[WORK TASK]
Print exactly the lines from the one that contains "Viewport: 1464px width, 578px height." through the final line of the entries below, both included, and nothing else; omit the pictures.

-------- INPUT MATERIAL --------

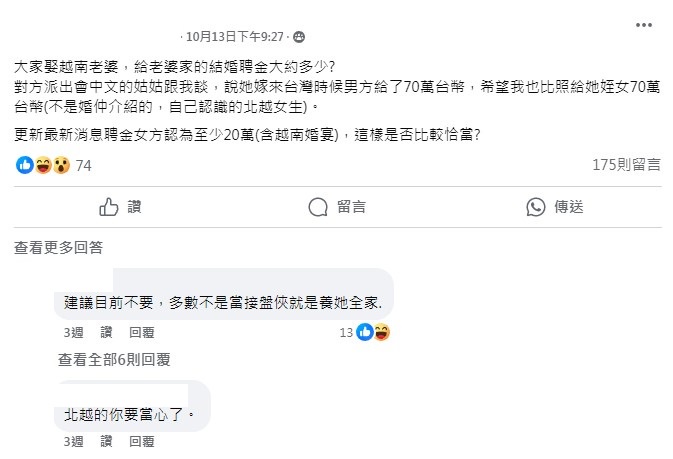Viewport: 673px width, 459px height.
Task: Click the public audience globe icon
Action: pyautogui.click(x=299, y=37)
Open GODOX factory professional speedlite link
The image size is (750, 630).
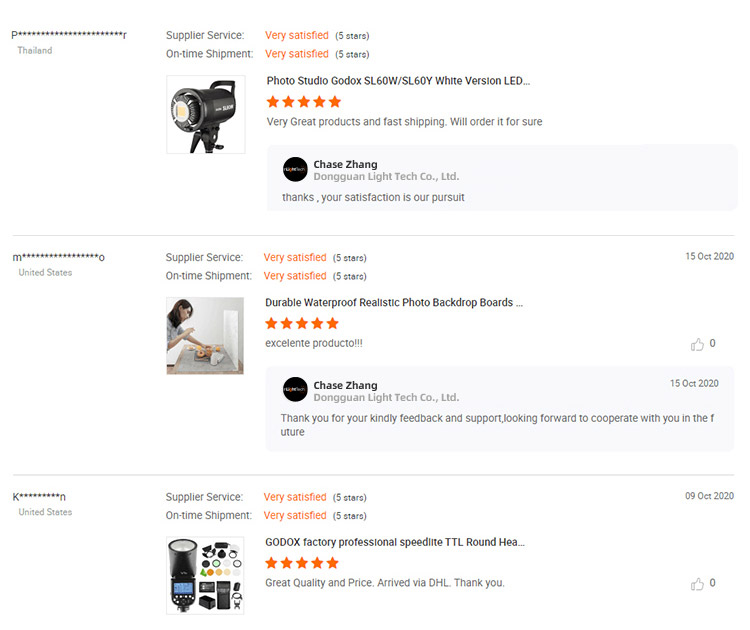point(395,542)
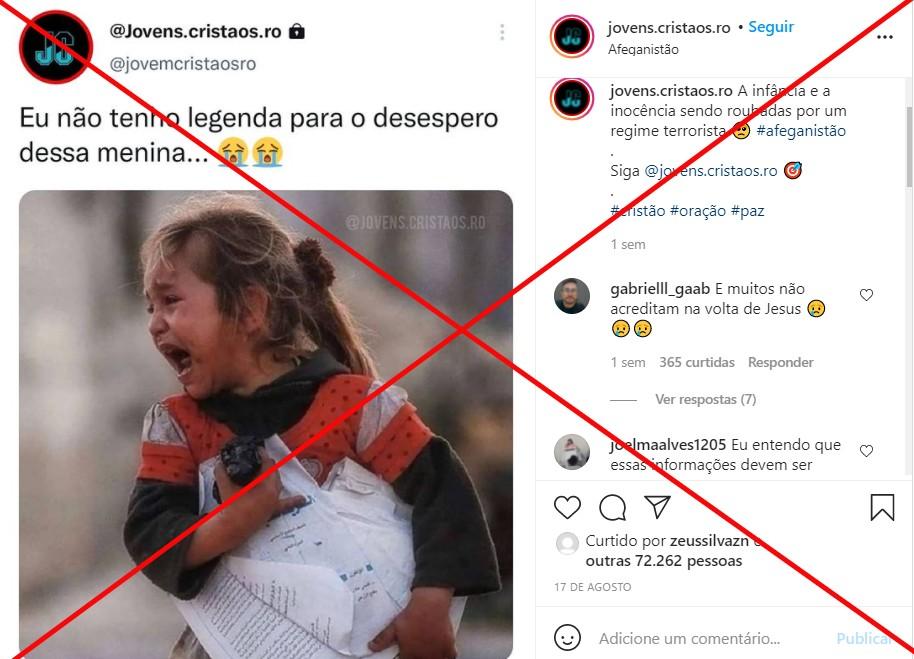The height and width of the screenshot is (659, 914).
Task: Open jovens.cristaos.ro profile avatar in header
Action: point(571,36)
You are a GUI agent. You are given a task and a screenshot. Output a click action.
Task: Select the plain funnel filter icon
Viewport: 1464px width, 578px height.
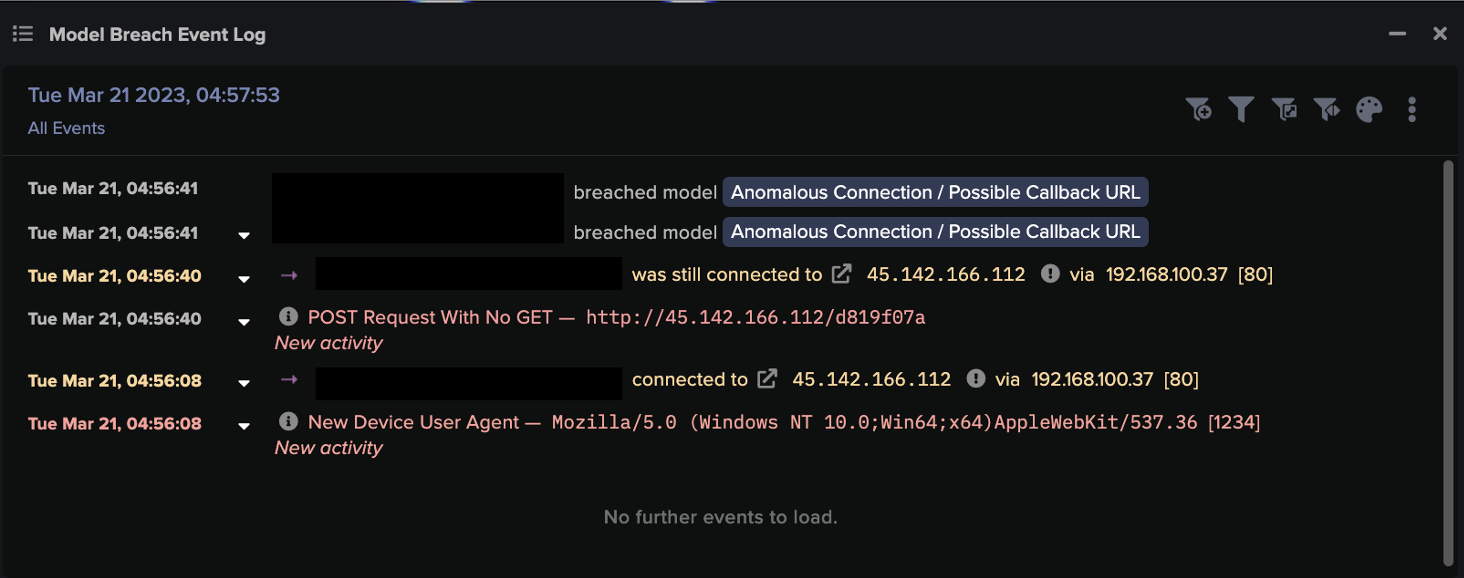(1241, 109)
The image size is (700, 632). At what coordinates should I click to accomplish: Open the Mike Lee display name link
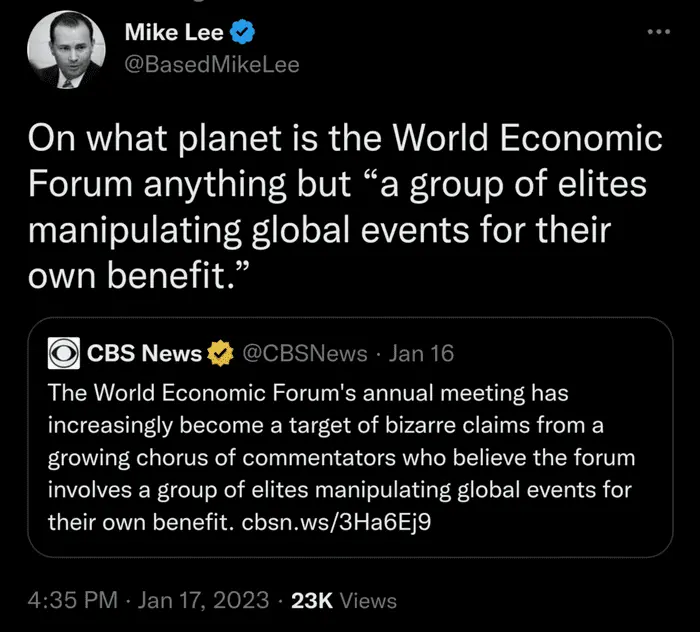click(174, 33)
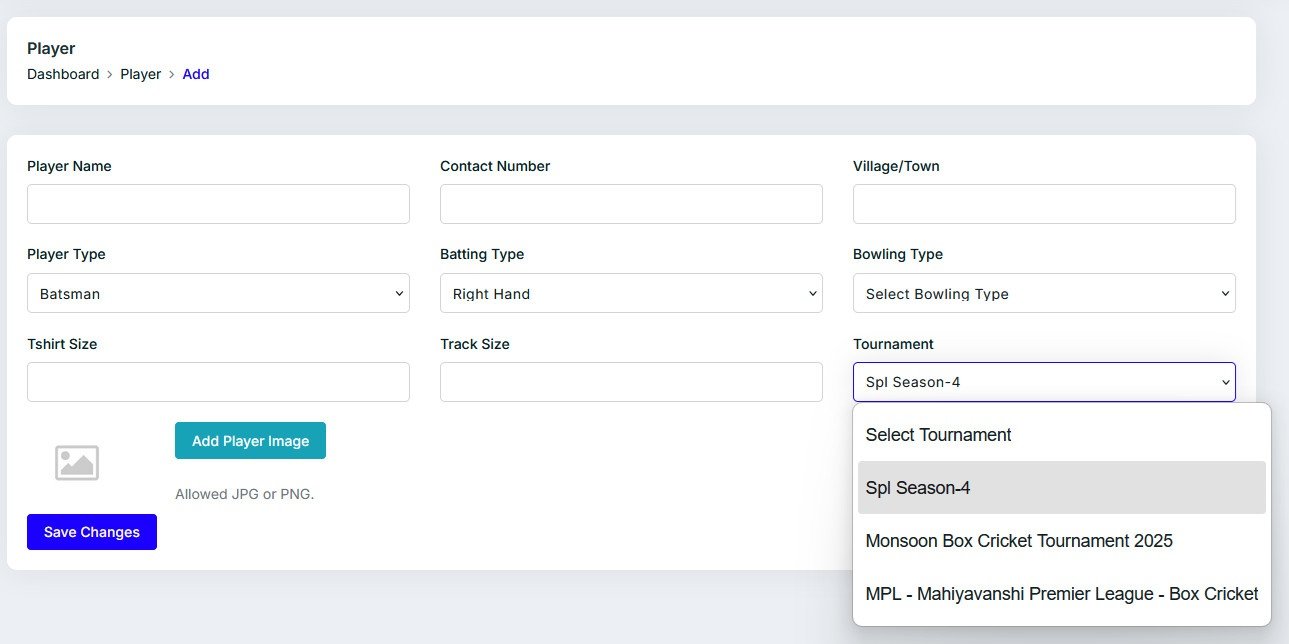Click the Tshirt Size input
Screen dimensions: 1289x644
click(218, 382)
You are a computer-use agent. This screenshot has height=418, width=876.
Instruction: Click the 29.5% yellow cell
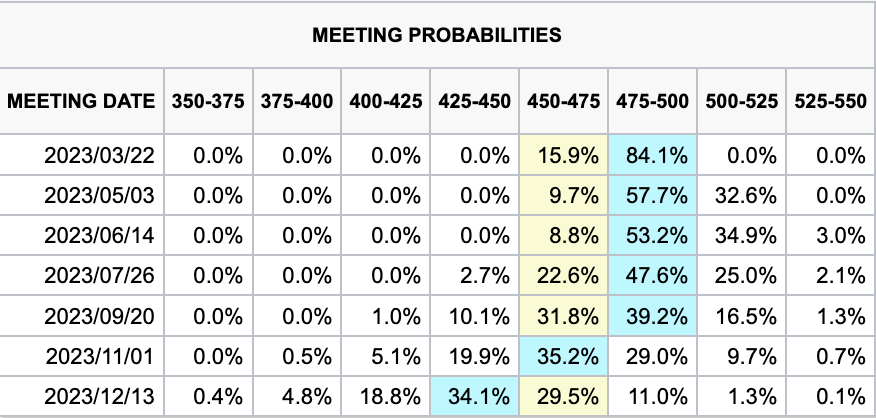point(562,395)
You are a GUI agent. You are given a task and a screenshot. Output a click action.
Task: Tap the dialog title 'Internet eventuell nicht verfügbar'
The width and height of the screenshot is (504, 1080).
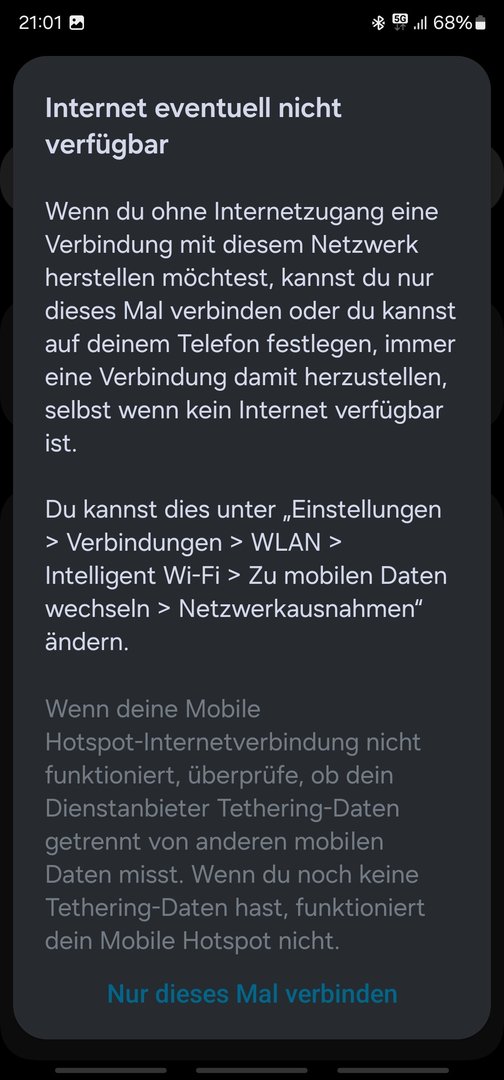(193, 126)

--------

[RESPONSE]
Viewport: 1464px width, 578px height.
(1241, 109)
The image size is (700, 632). At what coordinates should I click to accomplish: Open the Mike Lee display name link
click(174, 33)
Click the Tshirt Size input
Screen dimensions: 1289x644
click(218, 382)
You are a computer-use agent. This screenshot has height=418, width=876.
Instruction: Click the 29.5% yellow cell
point(562,395)
You are a GUI agent. You are given a task and a screenshot. Output a click action.
Task: Tap the dialog title 'Internet eventuell nicht verfügbar'
The width and height of the screenshot is (504, 1080).
(193, 126)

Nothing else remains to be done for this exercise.